Just had a bilateral transplant at Duke University Hospital. I also had IPF and was referred here x my Pulmonologist.
Hi Dennis,
Your Pulmonologist will bring this option up to you when he/she feels as though your lungs have sufficiently deteriorated. You can also bring this question up to them, if you’re curious about the process of lung transplantation. Even if you aren’t at that stage in your disease, they should be open to discussing this option with you. I hope this helps!
Sincerely,
Charlene.
This is great advice! I am sharing with the Breathe Support Network ASAP. Thank you for always providing such helpful information for our PF community. #LIVEwithPF
Thank you for the heads-up on things that could be a problem when having my teeth cleaned as my IPF symptoms progress. I am not a candidate for a transplant but do take really good care of my oral hygiene as I have had problems when I was younger & before my diagnosis. I also have hypertrophic cardiomyopathy which causes shortness of breath on it’s own. So lying flat isn’t ideal for me.
Hi Ann,
Thanks for writing and I’m glad to hear the suggestions in my recent blog might be helpful for you. It is tough to accept that the simple task of lying flat is hard for us, isn’t it? Feel free to explain your situation to the dental hygienist and ask for an accommodation so you don’t have to lay flat. I was surprisingly pleased when they offered me an alternative option. Best wishes to you!
Sincerely,
Charlene.
Thank you Charlene – stay well… – Steve
An added comment. I am 2 1/2 years into IPF and I needed a badly infected root canal operation.. The infection and the antibiotic has slowed me down by about 10 % over the last 3 months and I have lost another 10 lbls.. . No choice, but I had to do it. I am male and 81 years old.. I go on OFEV the end of July. VA covers it all if one was on the ground in Vietnam. North GA Chuck
Thank you Charlene for all your help ?
Truly my pleasure Jeannine. We’re stronger when we stick together and help one another! Hugs to you.
Charlene.
I think your comments on what to do when you go to the dentist are most helpful…My husband lived with IPF for many years, but a blog such as yours would have been very helpful for us. Thank you for reaching out to others with things you have learned during your journey.
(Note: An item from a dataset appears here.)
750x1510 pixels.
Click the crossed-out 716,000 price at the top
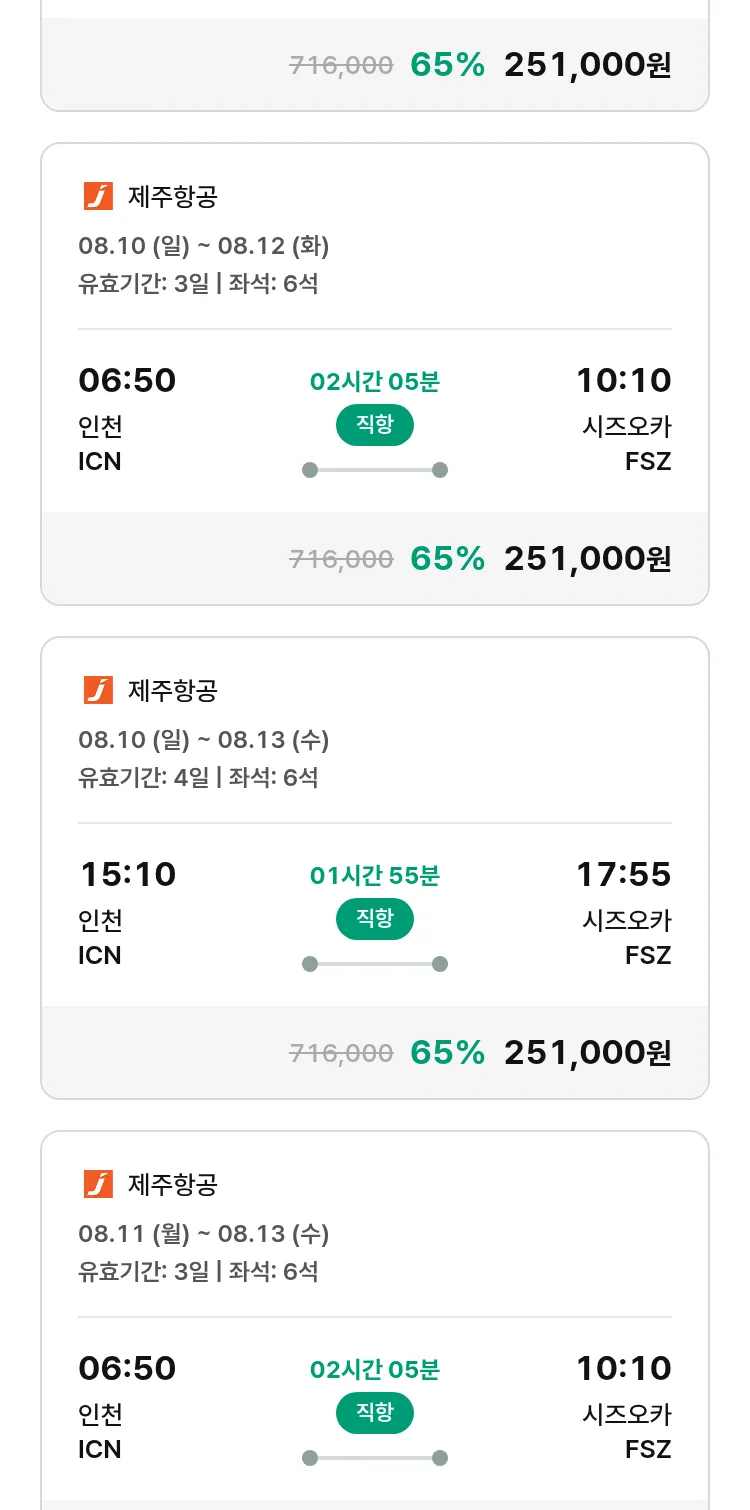coord(341,66)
Thank you for your kind words Gail, they truly mean a lot to me!
Charlene.
Thank you so much for your blog. I don’t feel so alone with my journey!
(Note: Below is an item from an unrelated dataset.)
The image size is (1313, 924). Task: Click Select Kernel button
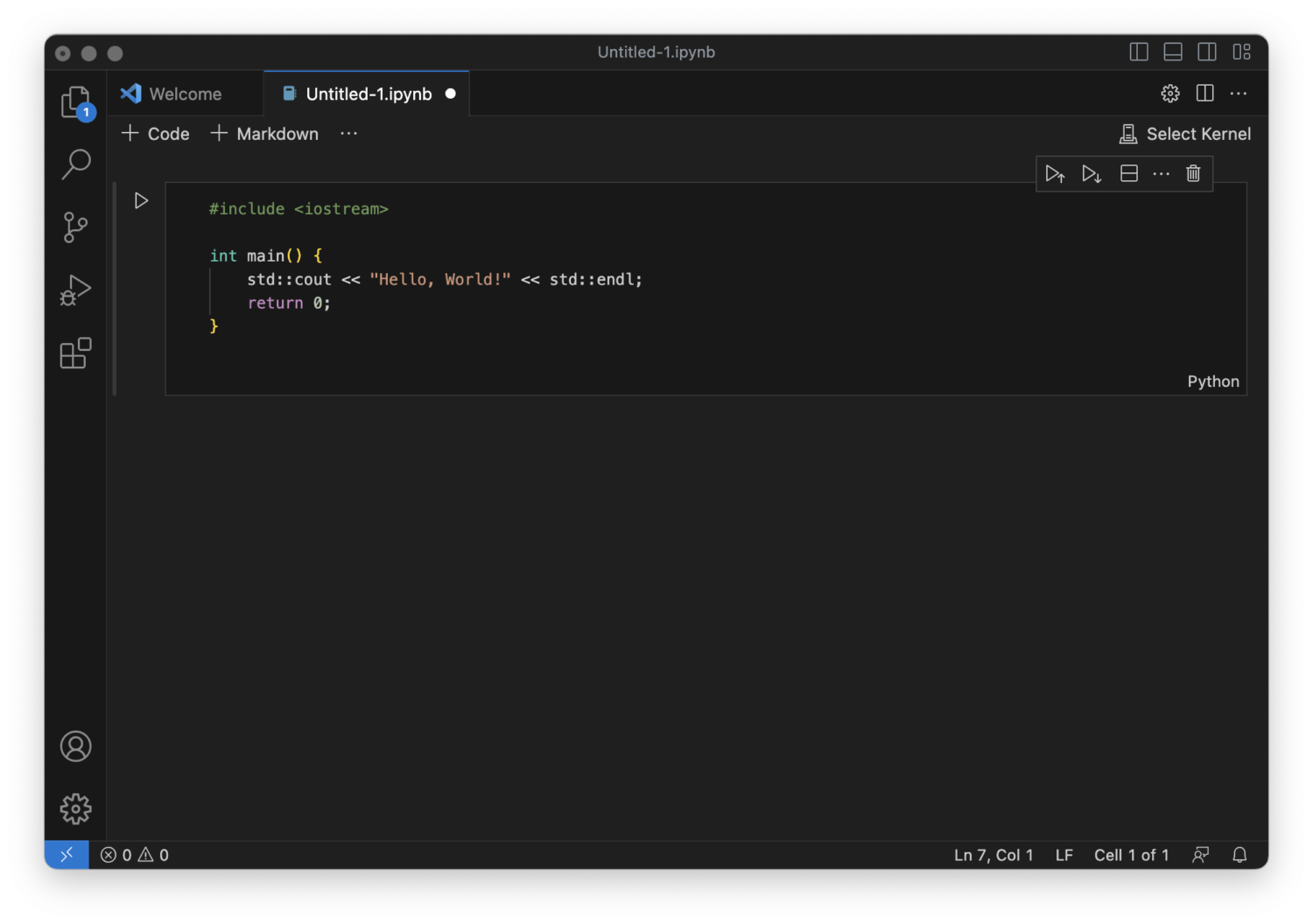pos(1185,133)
Charlene – Thanks for the information. I have a dental appointment coming up in August and will advise them that I was recently diagnosed with IPF.
Hi Marianne and Edna,
I’m so glad the blog is helpful for you, and that it reassures you that someone is always there to listen. IPF can sure feel isolating, but please know there is support and an available ear to listen when you need it. Feel free to write me anytime.
Kindest regards,
Charlene.
I’m going to dentist for repair of cavities. I have some in both front teeth. The dentist asked if I was a mouth breather and I said yes. He said it can cause dryness which can result in decay. Then I told him I also use C-Pap and that’s another thing to dry your mouth.
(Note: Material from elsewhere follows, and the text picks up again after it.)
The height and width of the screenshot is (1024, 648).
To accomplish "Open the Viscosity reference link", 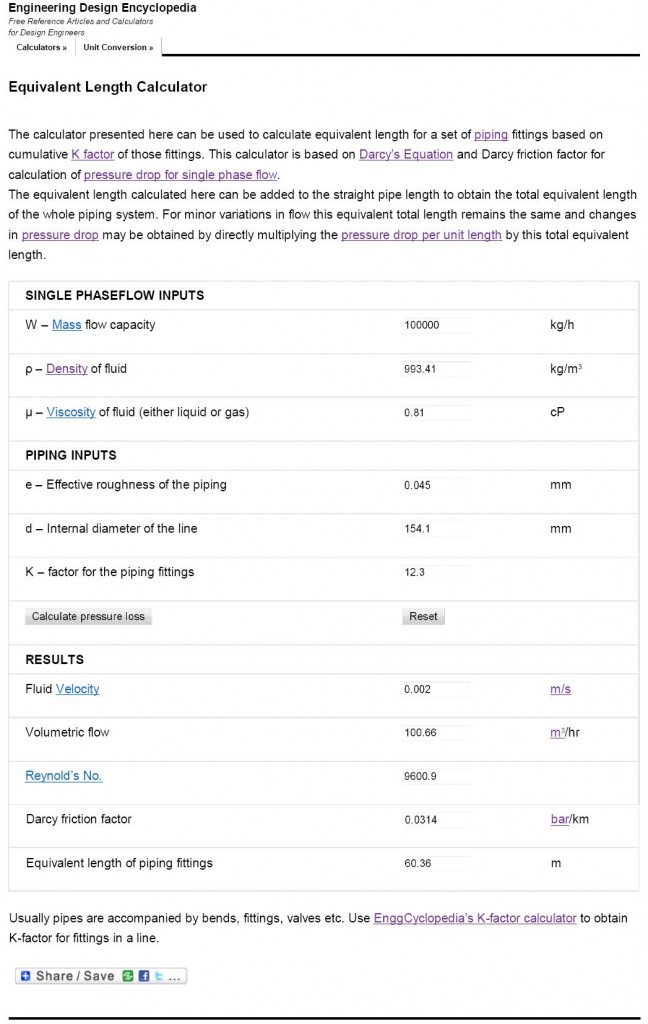I will 70,412.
He said eventually I’ll need caps, oh yippee!
My Dentist and Hygienist are wonderful. Their office is up one flight of stairs (no elevator) and they move to an office on the first floor for me. Up till this last visit I was able to go without 02 during the appointment now I need 1Liter. I have liquid 02 and use an oxymizer but switch to regular tubing for the procedure. I don’t have a problem lying flat. Wouldn’t change dentists for the world.
My husband has had IPF since we think 2017. He has had quite a bit of work done on his teeth, I will give him your
suggestions. He is having a hard time adjusting to taking his oxygen with him in public. One of these days he may not have a choice. I think it’s just very difficult to face these things. He’s 68 next month.
I am frustrated that no insurance pays for his concentrator. He’s retired military – 20 years USAF and has medicare and
we paid out of pocket $2600 because it makes life easier for him to take oxygen with him in the car and also he can have it with him while he watches T.V.